YOUR INSTRUCTIONS →
Express each line of the material below as a row in a Markdown table with two columns, "No." for the row number and "Entry" for the line, and skip any blank lines.

────────────────

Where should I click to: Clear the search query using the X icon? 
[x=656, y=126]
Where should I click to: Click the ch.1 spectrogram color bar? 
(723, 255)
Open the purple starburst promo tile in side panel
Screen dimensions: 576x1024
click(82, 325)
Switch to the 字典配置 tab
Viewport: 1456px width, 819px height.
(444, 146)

────────────────

EXERCISE RESULT →
| No. | Entry |
|---|---|
| 1 | Where should I click to: Clear the search query using the X icon?  |
| 2 | [x=656, y=126] |
| 3 | Where should I click to: Click the ch.1 spectrogram color bar?  |
| 4 | (723, 255) |
| 5 | Open the purple starburst promo tile in side panel |
| 6 | Screen dimensions: 576x1024 |
| 7 | click(82, 325) |
| 8 | Switch to the 字典配置 tab |
| 9 | Viewport: 1456px width, 819px height. |
| 10 | (444, 146) |